Word for word, transcribe the data below from the line with "This screenshot has width=999, height=629." to the line with "Click Howmet Aerospace", keeping both of those lines.
- Opening Delimiter -
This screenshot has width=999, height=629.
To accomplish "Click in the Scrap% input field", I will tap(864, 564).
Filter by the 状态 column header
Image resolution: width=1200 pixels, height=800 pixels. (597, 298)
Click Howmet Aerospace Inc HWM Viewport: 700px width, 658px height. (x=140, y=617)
- Closing Delimiter -
- Opening Delimiter -
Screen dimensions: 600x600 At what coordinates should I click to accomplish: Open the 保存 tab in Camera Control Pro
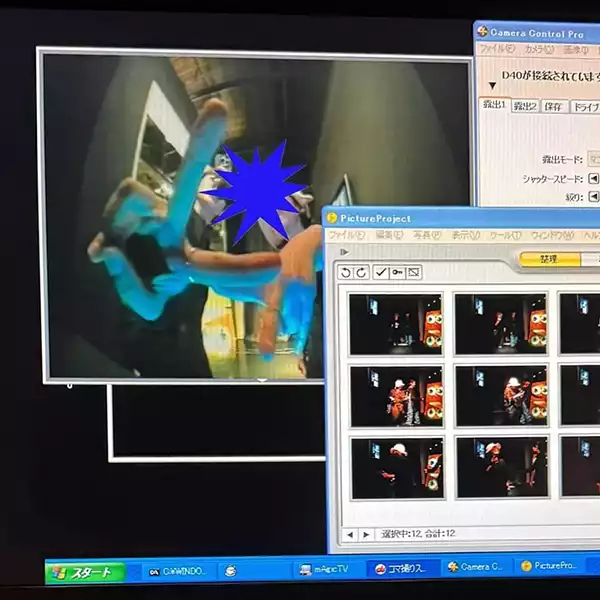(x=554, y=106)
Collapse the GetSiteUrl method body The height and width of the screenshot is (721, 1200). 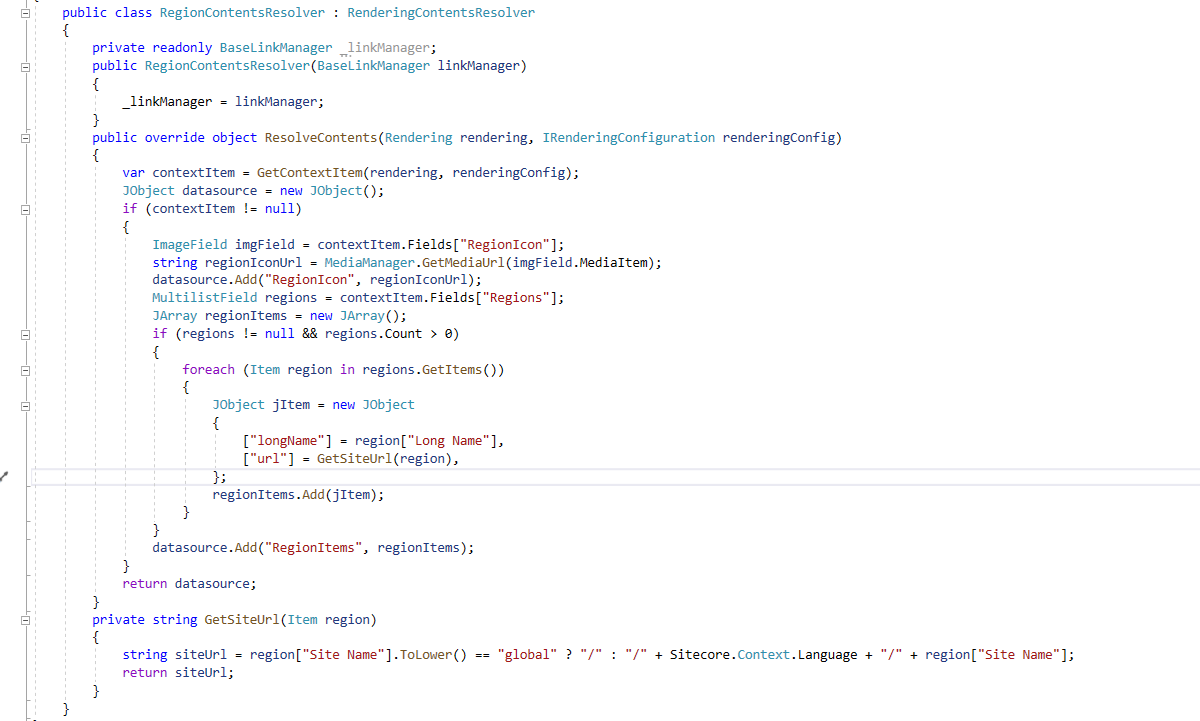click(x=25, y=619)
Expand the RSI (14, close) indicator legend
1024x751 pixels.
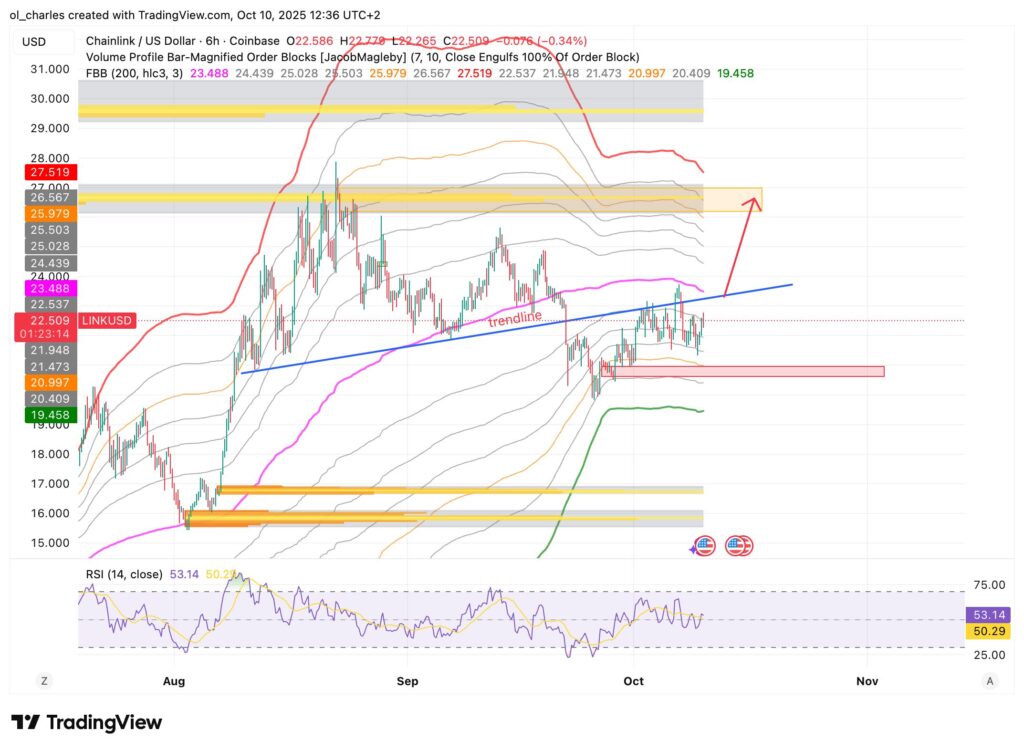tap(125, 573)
- Closing Delimiter -
_COMPLETED TASK_
This screenshot has width=999, height=629.
To accomplish "Click in the Scrap% input field", I will tap(864, 564).
Filter by the 状态 column header
Image resolution: width=1200 pixels, height=800 pixels. (597, 298)
Click Howmet Aerospace Inc HWM Viewport: 700px width, 658px height. (x=140, y=617)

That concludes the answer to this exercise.